でも、もう少し考えてみるよ。今言った答えは、実は僕が学生の時に感じていたことなんだ。最近は正直なところ、どの月が好きとか嫌いとか考えることもなかった。
<パリ在住・20代女性・ユーチューバー>
私は12月がとても好き。楽しいお祝い事があって、美味しいものが食べられる。雪も降るし、暑くない。そしてもうすぐ一年が終わる。やったー、気分爽快!
一番嫌いなのは1月。やだ、もう、また一から全部やり直し。

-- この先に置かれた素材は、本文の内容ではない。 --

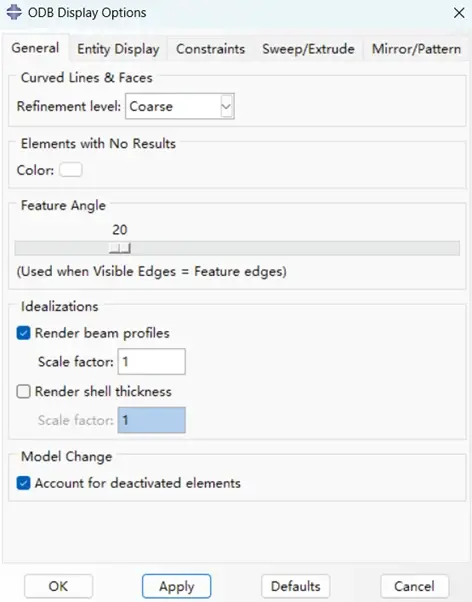Focus the beam profiles Scale factor field
The height and width of the screenshot is (602, 472).
[x=152, y=361]
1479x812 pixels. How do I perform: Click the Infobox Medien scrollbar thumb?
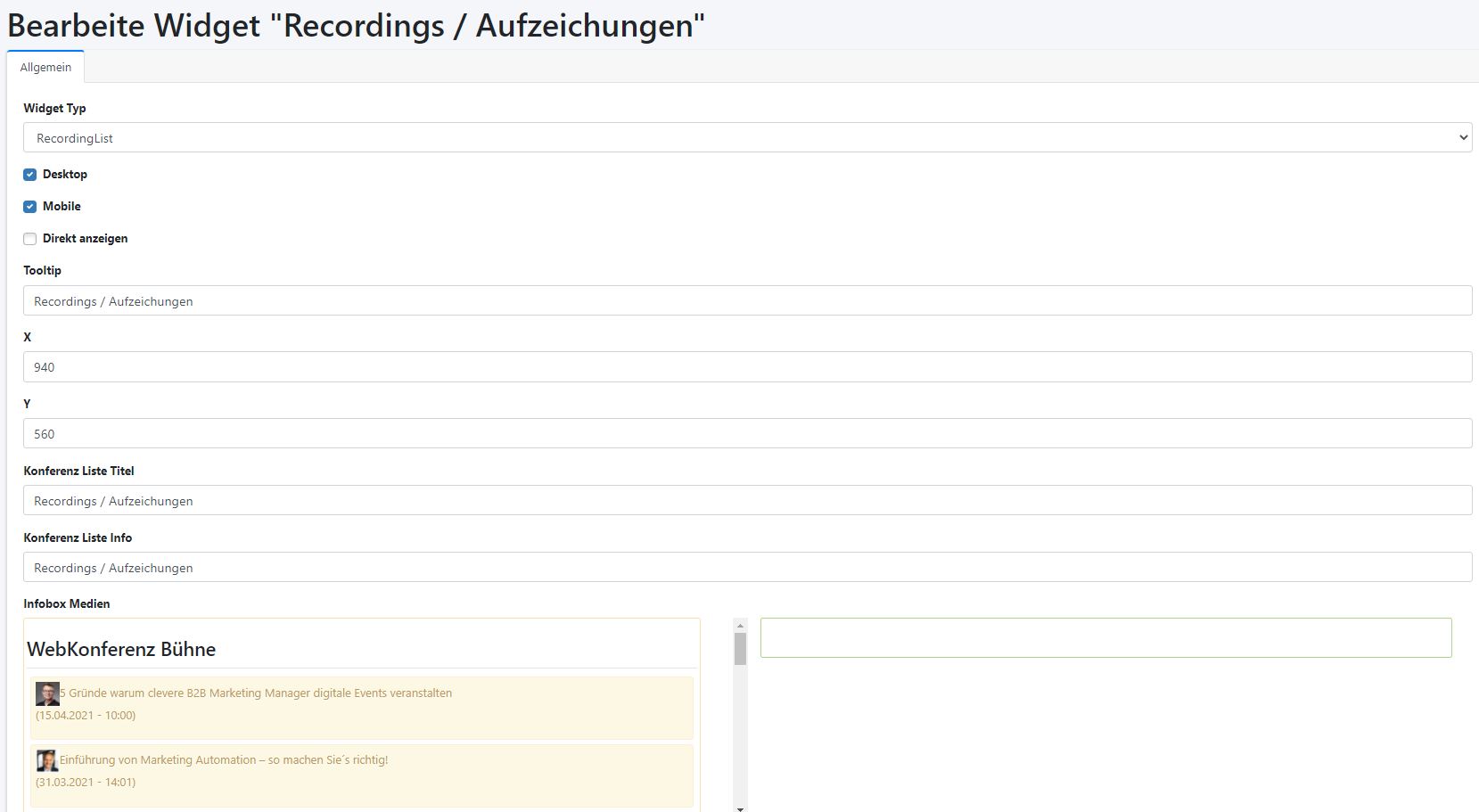(x=740, y=649)

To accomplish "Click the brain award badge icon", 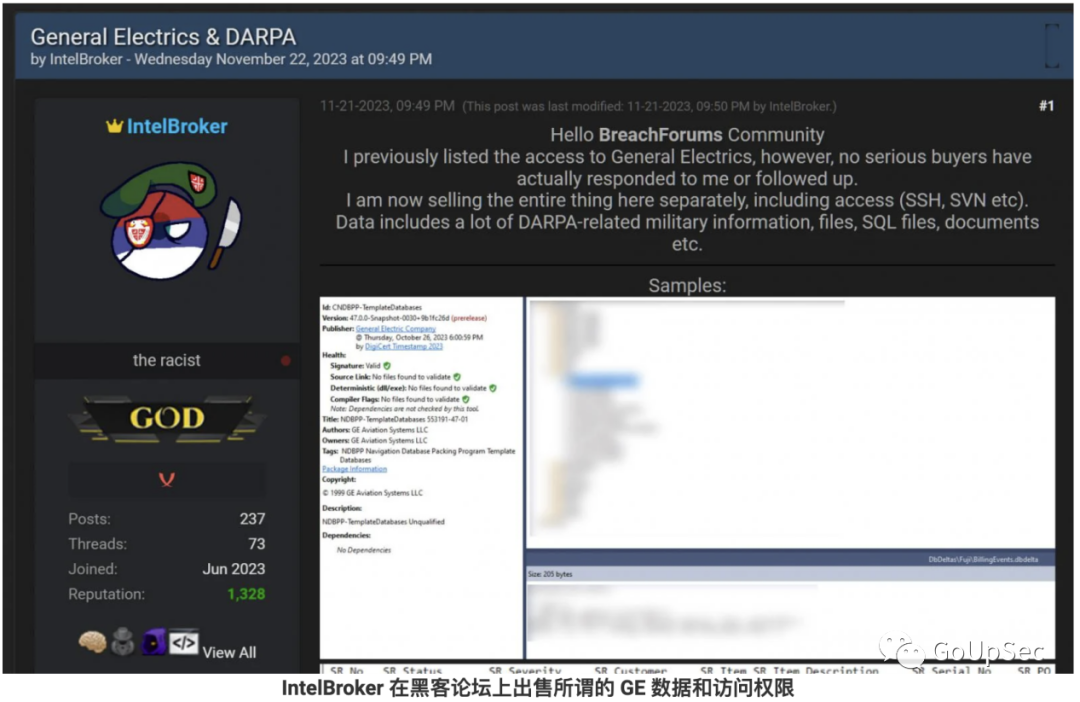I will pos(91,642).
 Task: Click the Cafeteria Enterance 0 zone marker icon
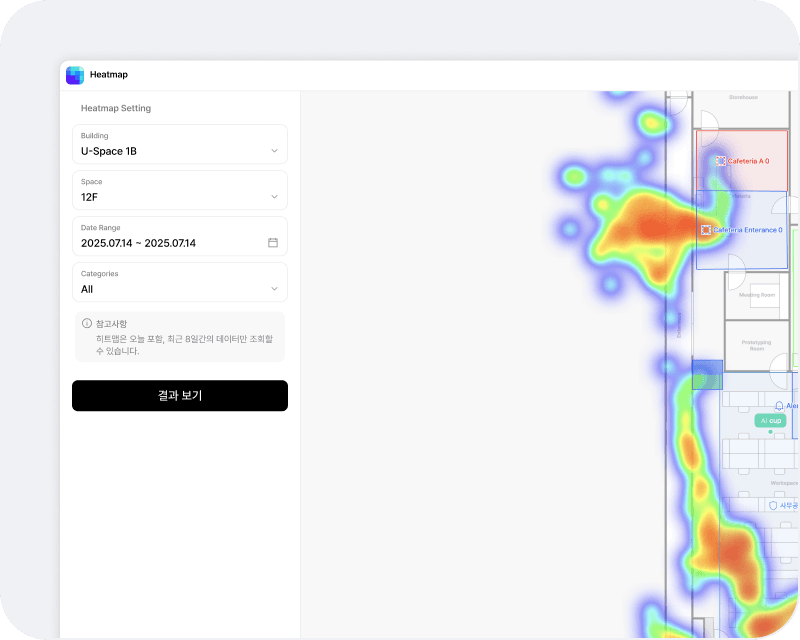click(707, 229)
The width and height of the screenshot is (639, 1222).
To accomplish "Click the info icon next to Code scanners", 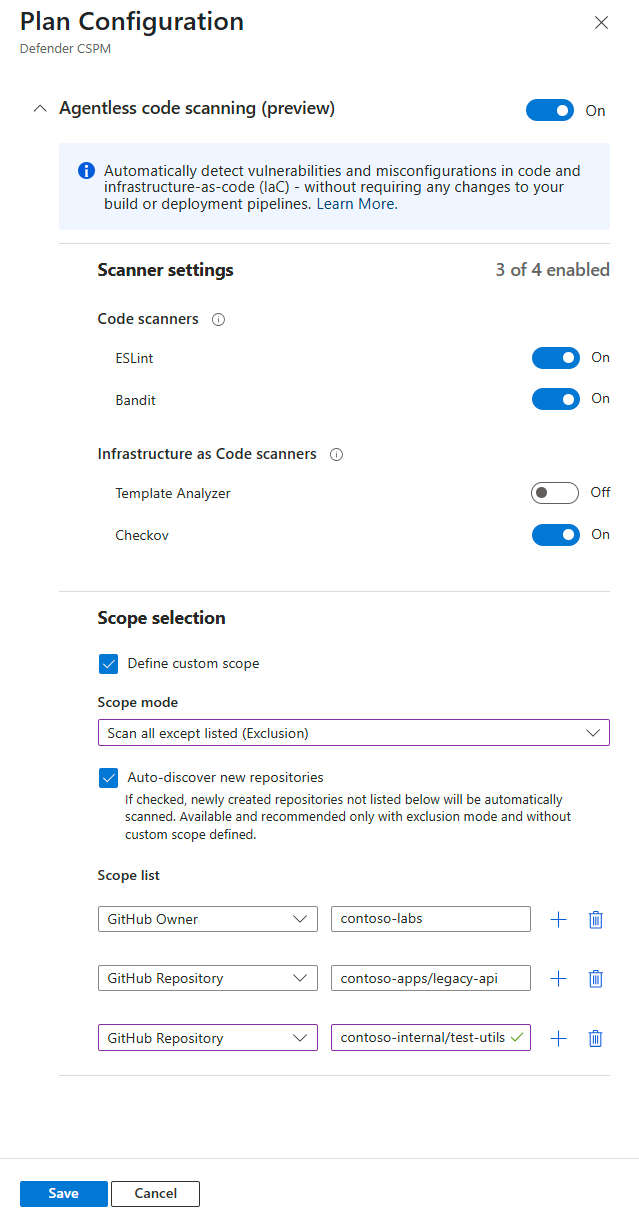I will 219,320.
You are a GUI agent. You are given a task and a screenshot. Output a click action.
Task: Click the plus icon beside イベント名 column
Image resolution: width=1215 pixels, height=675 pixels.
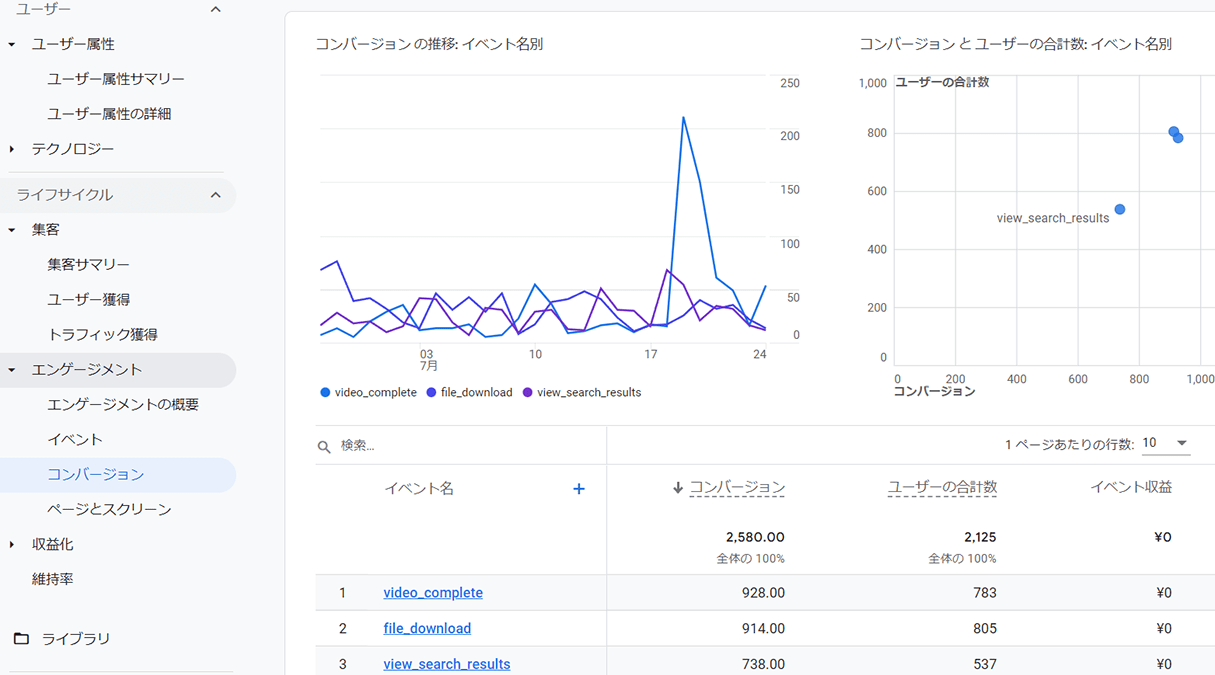coord(578,489)
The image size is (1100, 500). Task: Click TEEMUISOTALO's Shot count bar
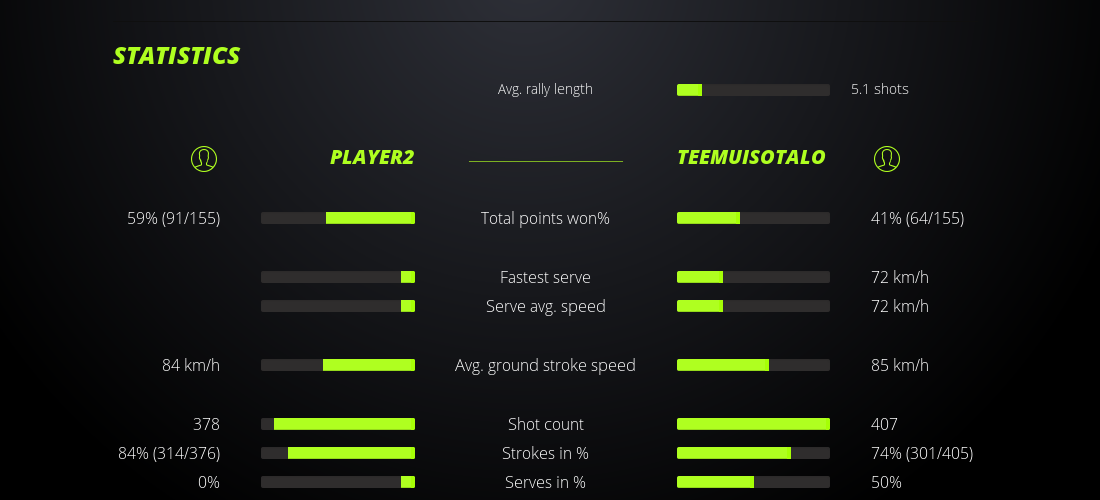(x=753, y=424)
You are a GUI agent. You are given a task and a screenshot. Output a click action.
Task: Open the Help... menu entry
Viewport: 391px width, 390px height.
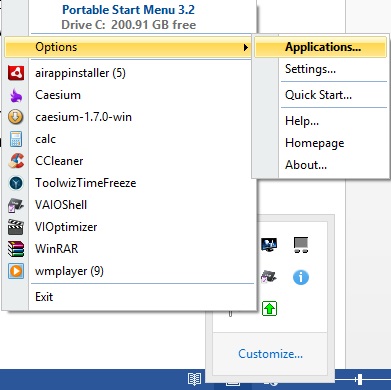pyautogui.click(x=302, y=121)
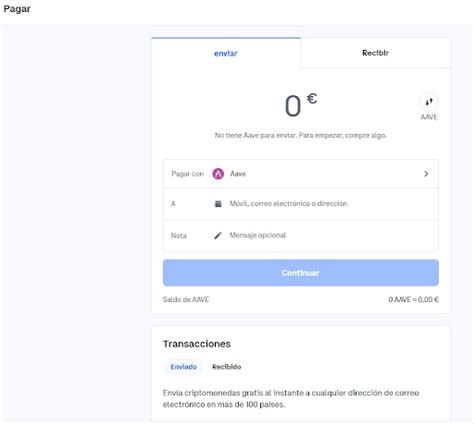Click the euro symbol next to amount
The width and height of the screenshot is (474, 424).
[312, 99]
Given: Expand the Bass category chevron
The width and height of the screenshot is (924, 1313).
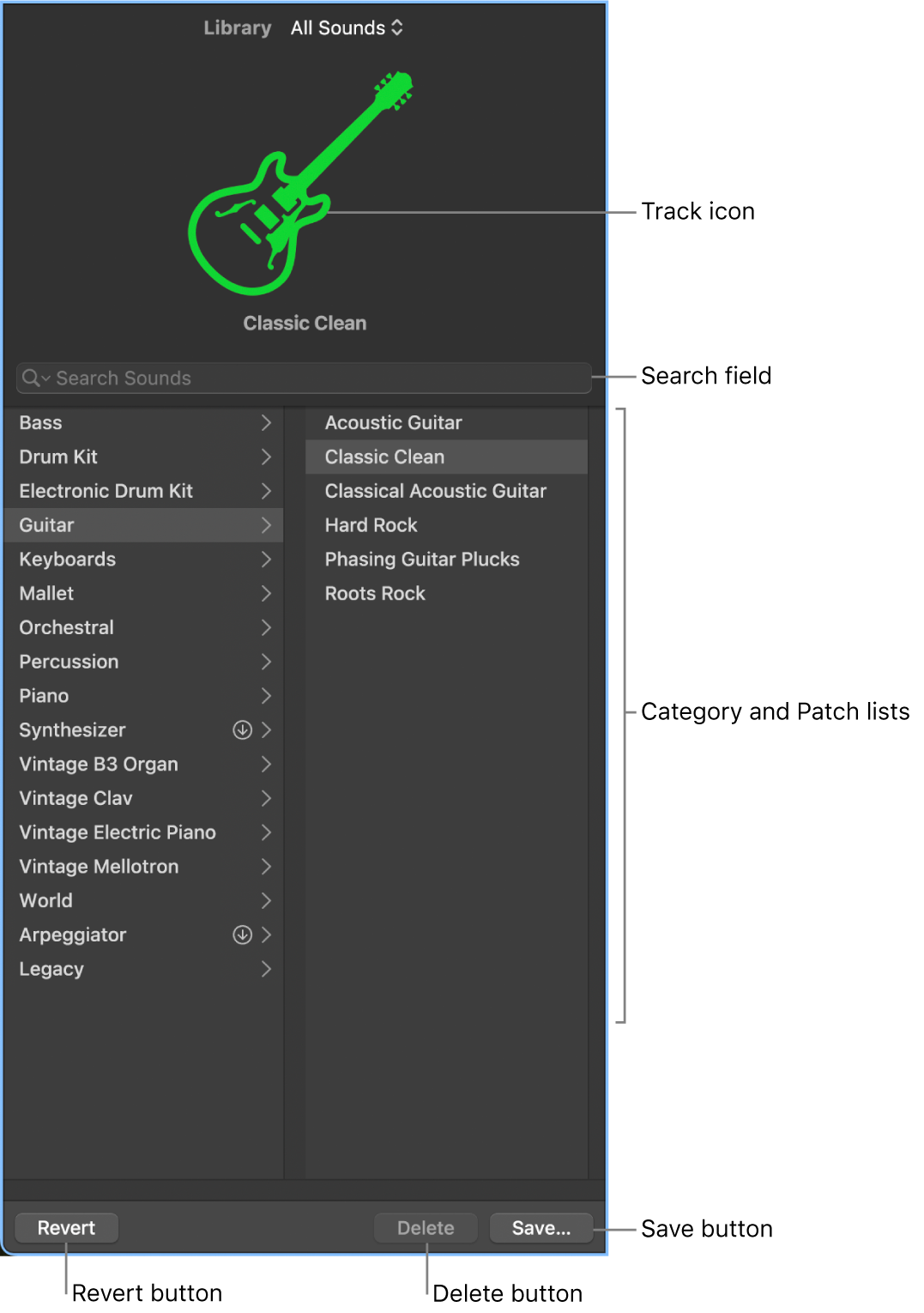Looking at the screenshot, I should [x=267, y=422].
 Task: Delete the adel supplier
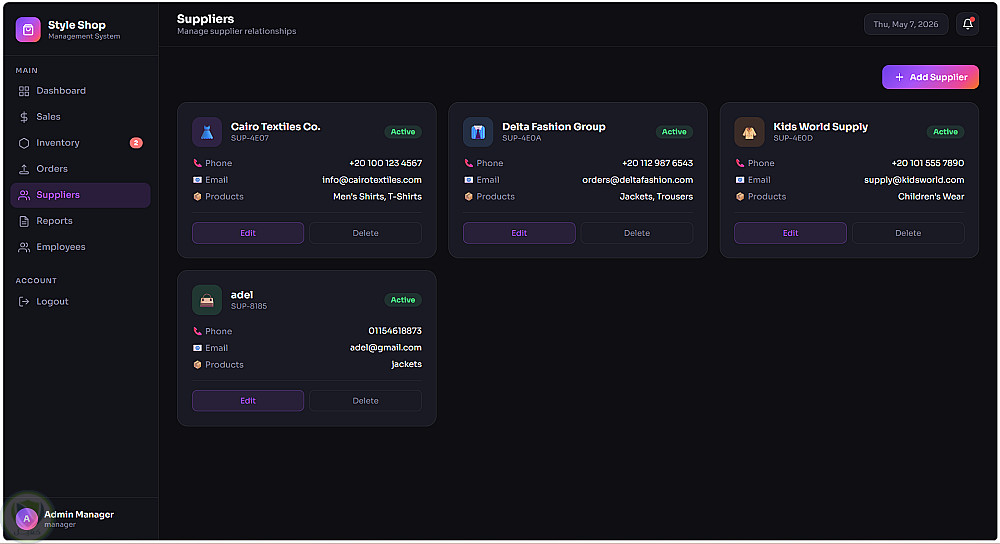(365, 401)
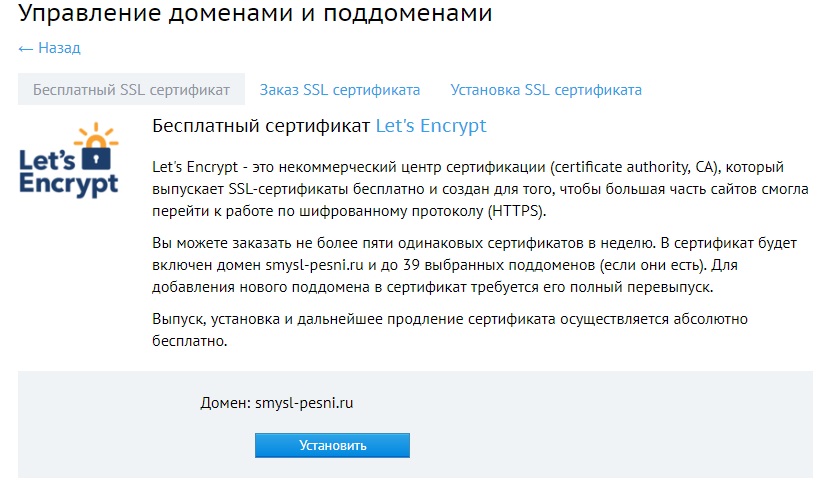Click smysl-pesni.ru next to the Домен label
The image size is (827, 494).
click(x=304, y=403)
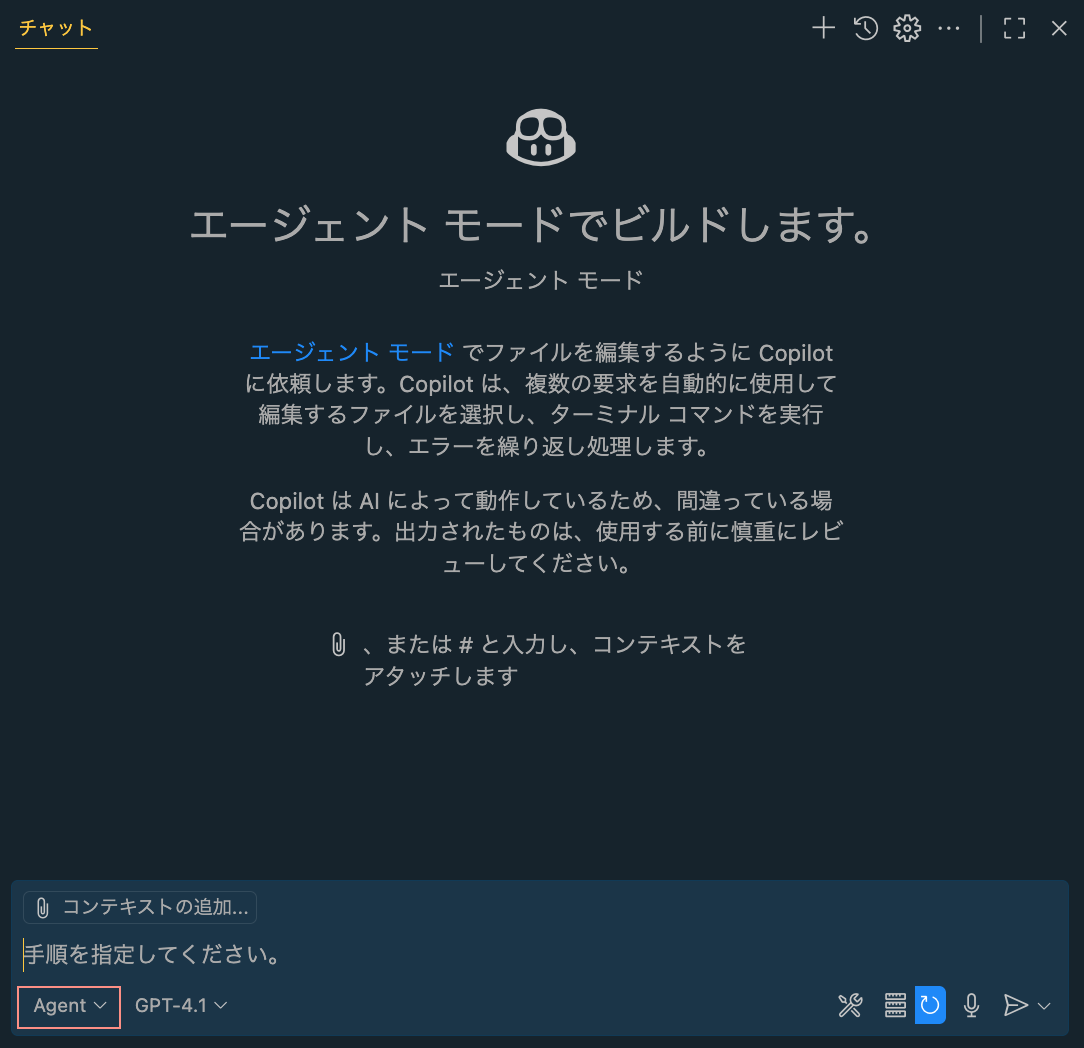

しかも12月がすごく遠いわ!
フランス人だからといって、デカルト風に理性的な人間ばかりではない。金子みすゞではないが、「みんなちがって、みんないい」。しかも通常、フランス人グループに質問すると大声で一斉に話し始め、お互いに譲ることがないため誰が何を言っているのか聞こえないことが多く、テレビの政治討論会など見られたものではないのだが、こうして個別に質問してみると意外にみんな真剣で、かしこまって回答してくれる様子が微笑ましかった。
今日もどんよりとした暗い朝だ。南仏のダイナミックな日差しや、東京の真っ青な冬空が懐かしい。アメリカの大統領選が終わり、フランス人も気が抜けた様子だが、情け容赦なく月日は流れる。クリスマス料理を作らないと、招待客が来てしまう。
それでは皆さま、どうぞ良いお年をお迎えください。
鈴木 なお
フランス在住
『地球号の危機ニュースレター』
No.534(2024年12月号)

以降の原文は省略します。